If you’re reading this it means that somehow you have survived the gauntlet that is the last week of classes at Fairfield University.  Naturally, the Weather Channel has predicted the most beautiful weather pattern ever for the next 2 weeks.  Of course, I won’t be witnessing any of this due to the fact that my eyes will never see the light of day, squirreled away in the dark caverns of the DiMenna Nyselius library, running solely on Red Bull and my own tears.  I’ll try to set alarms on my iPhone to remember to eat.
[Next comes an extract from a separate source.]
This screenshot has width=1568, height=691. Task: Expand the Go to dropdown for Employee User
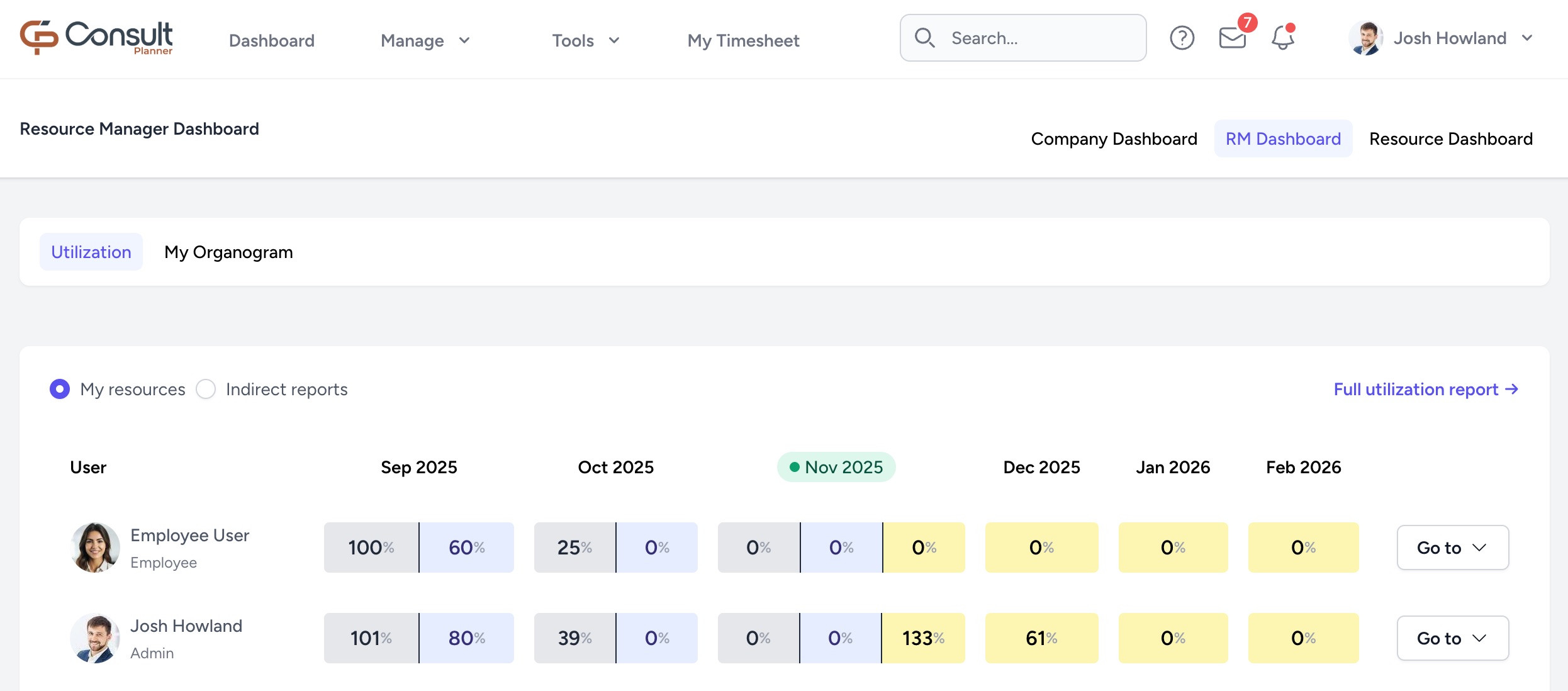click(1452, 548)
I know you’re worried.

Finals are stupid.  Who had the grand idea to decide “Gee, let’s just throw a semester’s worth of work into a single test then assign about 45% of the student’s grade to it,” should be shoved in the stacks of the lower level of the library and locked away for all eternity.  For those of you who don’t know what the stacks are in the library you should probably actually pay attention in one of those multiple ‘Library Orientation Seminars’ they shove you into during EN11 and EN12.  Back to the basics, people.
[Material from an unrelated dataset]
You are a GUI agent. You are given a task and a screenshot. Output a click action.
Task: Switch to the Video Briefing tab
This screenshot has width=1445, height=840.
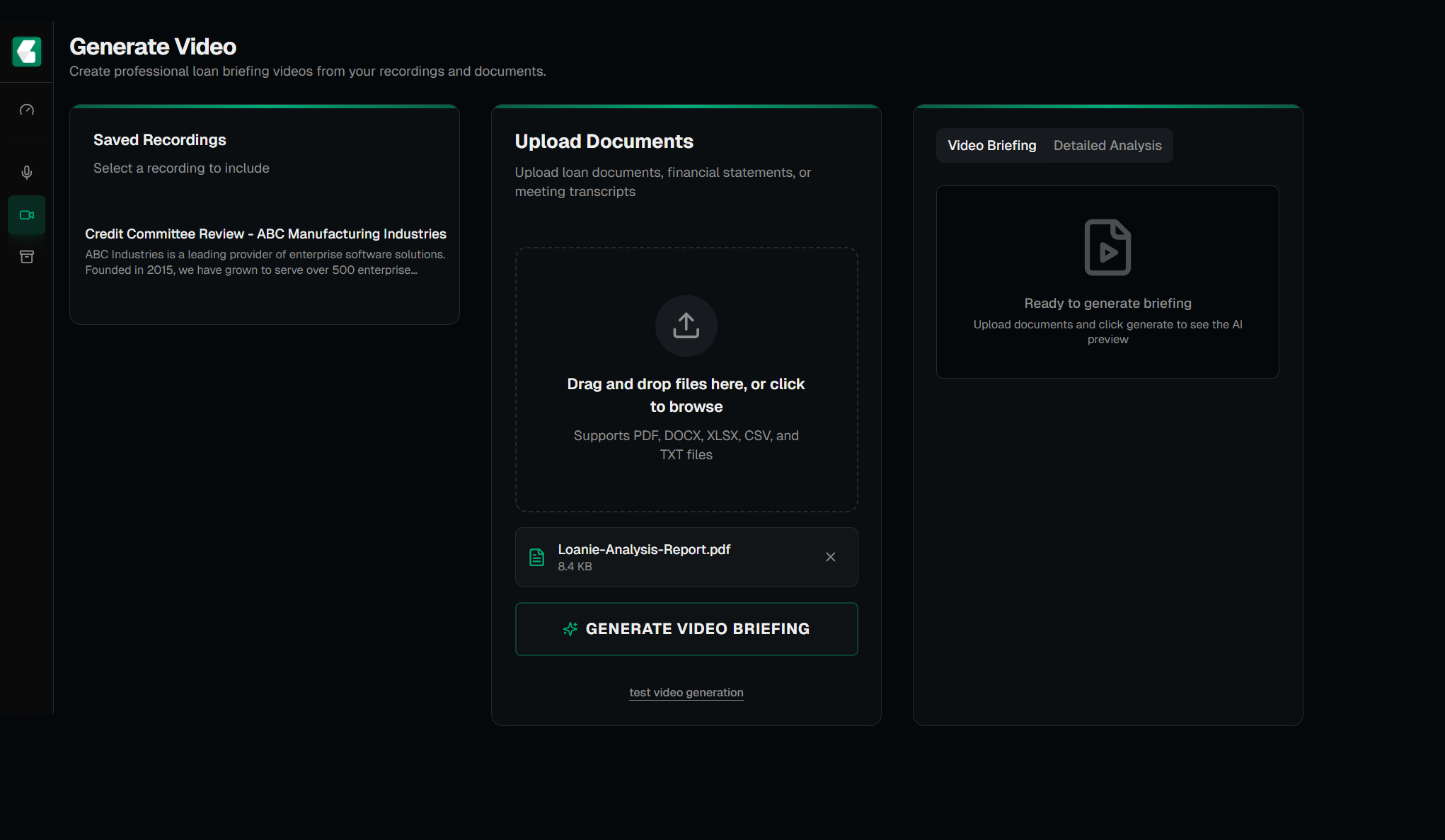[x=991, y=146]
If you’re in the library right now, don’t be frightened by the hordes of uber-focused, Adderall-crazed zombie students that have come to occupy your favorite comfy chairs overlooking the hill.  This is just a phase; by May 13th, there will be a great release of pent-up anxiety and a collective sigh will be exhaled across campus.

If I was a professor, my final would be nothing more than a paper due on the last day of class.  I wouldn’t pretend to be blind to the fact that most students don’t really start studying until (at the maximum) 2 or 3 days before the final.  I’ve come to love the teachers that declare the final to be only a portfolio or research paper.  It’s less stressful and manageable, unlike re-reading chapters 1-14 and memorizing why or why not the Federal Reserve targets the money system and how this will affect the price of turnips in the economy.

I can almost taste the freedom of summer.  It’s like being a kid during December.  You know that Santa is coming but you can’t do a thing about making Christmas morning come any faster.  It’s like a twisted joke walking to my class with girls sunbathing out on the quad.  It takes the biggest effort to continue to plod to my own personal hour and 15 minute corner of hell.  Everybody’s working for the weekend.

As my final thought for the year, I wish all graduating seniors the best of luck in the real world.  I also would like to wish everyone else a safe and fun summer and look forward to writing for you all in the fall.  Now I’m going to retreat back into my dark cave and try and choke down another couple of chapters of accounting.